Citing the escalation, the report said the Public Prosecution had called for the execution of religious clerics and Shia activists on trial before the country’s “counter-terrorism” court “for charges related to exercising their peaceful rights to freedom of expression, association, and assembly. “
This includes prominent religious cleric Sheikh Salman al-Awda, who faced 37 charges, including his affiliation with the Egyptian opposition party Muslim Brotherhood and calls for government reforms, Amnesty noted.
In late April, the authorities carried out a mass execution of 37 men, the majority of them from Saudi Arabia’s Shia minority, after unfair trials, the body said.
At least 15 men executed last month were sentenced to death based on “confessions” they said were extracted through torture, including a young man who was convicted of a crime that allegedly took place while he was under the age of 18.
So far this year, the Saudi authorities have executed at least 110 people.
Saudi Arabia has controversially widened the scope of its so-called counter-terrorism law to include opposition to the kingdom’s policies at home and abroad and its treatment of the Shia population.
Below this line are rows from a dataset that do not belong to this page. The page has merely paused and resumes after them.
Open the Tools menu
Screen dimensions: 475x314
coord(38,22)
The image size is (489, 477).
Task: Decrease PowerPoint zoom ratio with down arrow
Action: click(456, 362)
The kingdom, which is dominated by Wahhabism, an exceptionally intolerant ideology, is accused of exercising radically-discriminatory policies against its Shia minority. In early 2016, it notoriously executed the country’s leading Shia cleric, Sheikh Nimr al-Nimr.
The kingdom’s Shia-populated Eastern Province is under tight security control and has witnessed prolonged "security" raids, including wholesale demolitions and intermittent bloodshed.
Malouf said, “This is also a shameful day for Saudi Arabia’s closest allies in the West, namely the USA, the UK and France. Instead of prioritizing business deals and arms sales, they should be intransigent – and publicly so – in pressuring the Saudi Arabian authorities for the immediate and unconditional release of all individuals who are being punished for expressing their views peacefully.”
The Western trio has never allowed the kingdom’s rights record to come in the way of their trade and monumental arms deals.